It's not easy to find Rwandans in the Netherlands talking openly about their home country’s opposition leader, Victoire Ingabire. The UDF leader spent 16 years exiled in the Netherlands, where her husband and three children still remain. Ingabire now sits in a Rwandan jail accused of complicity in terrorism and genocide denial. On 29 June, the High Court in Kigali delivers her verdict – life in prison being one possible sentence. Two Rwandans living in the Netherlands agreed to discuss her politics with RNW.
Twenty-three year-old David, a student who prefers to be referred to by this pseudonym, points to Ingabire’s recent letter to Rwandan President Paul Kagame. It is entitled ‘Clarifications, apologies and a plea for a release from prison’.
He admires her writing, noting: “She says she wants Hutus and Tutsis to reconcile. I agree with her, because war leads nowhere. If we want to develop our country, we people of Rwanda have to unite.”
David was four, or perhaps five, years old during the Rwandan genocide in 1994. People tell him: “You were too young. You’ll never understand what happened.”
He disagrees. “In my head there is a movie that plays again and again,” he says. “You realize you’ve seen people dying. Then you start to read books. You’ve lived something without knowing you’ve lived it.”
Polka?
Felix doesn’t see anything new in Ingabire’s message. The 35-year-old assistant professor asks: “What does she add to the many calls for peace-building in Rwanda? Where are her practical proposals to make her pledge to achieve Hutu-Tutsi reconciliation come true?”
In any case, the reality in Rwanda is not black and white, he adds. “When people talk about reconciliation between Hutus and Tutsis, it’s like after 18 years all Hutus and Tutsis are hugging each other, like if they are dancing the polka together because of this magic reconciliation!”

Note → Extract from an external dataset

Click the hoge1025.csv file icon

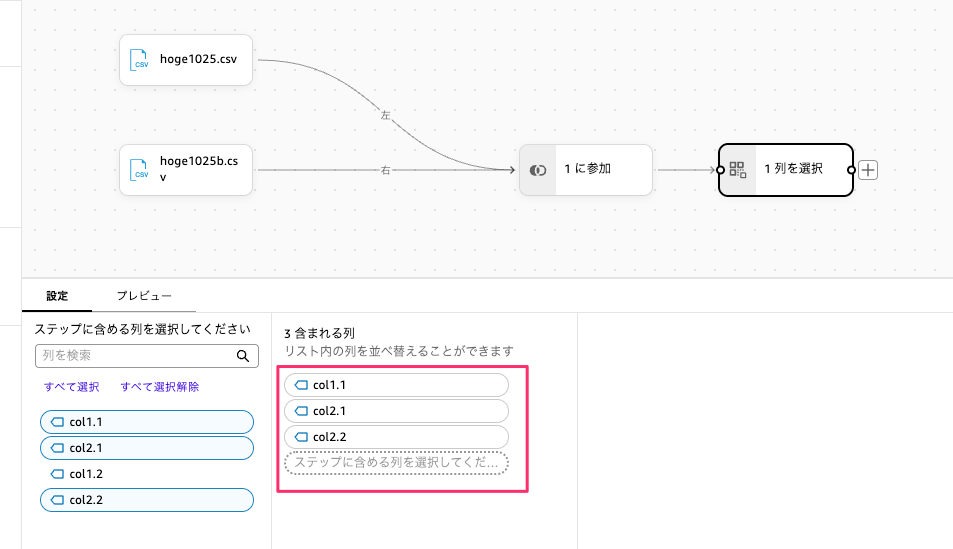[x=140, y=60]
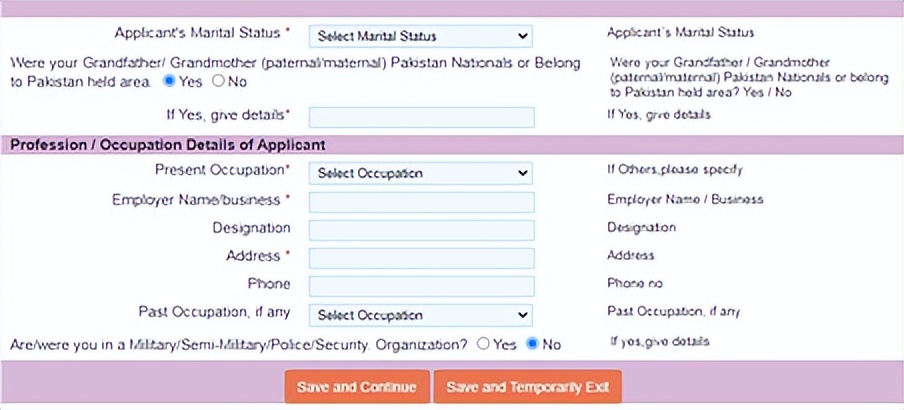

“I think Rwanda is making progress in many ways – economically, socially, culturally and with human rights. But I don’t know if Rwanda is halfway [there], less than that or more than that! It’s a process. I’m not so sure we’ll ever reach this famous ‘reconciliation’, even in the 18 years to come. Will we ever get there? ”
Felix continues: “I wonder if Europe ever really reconciled after the Second World War. Sixty-five years after this war, I hear many things about Germans in the Netherlands... I don’t think we can expect Rwanda to be much different.”
“Ingabire has been accused of crimes within Rwandan law, but also of crimes within international law, like terrorism. Furthermore, there are similar laws in European countries about negation, in the context of the holocaust.”
Proof?
While Felix wants to give Rwanda’s justice system the benefit of the doubt, David almost sounds like he could be a student of Ingabire.
“We have to admit that Tutsis died during the genocide, but also Hutus,” urges David. “It’s only when we accept that people suffered on both sides that we will start to unite.”
Felix expresses cautious. “I’m not pro-Ingabire or against Ingabire. I’m waiting to see the proof against her. Once it is made public, I will make up my mind.”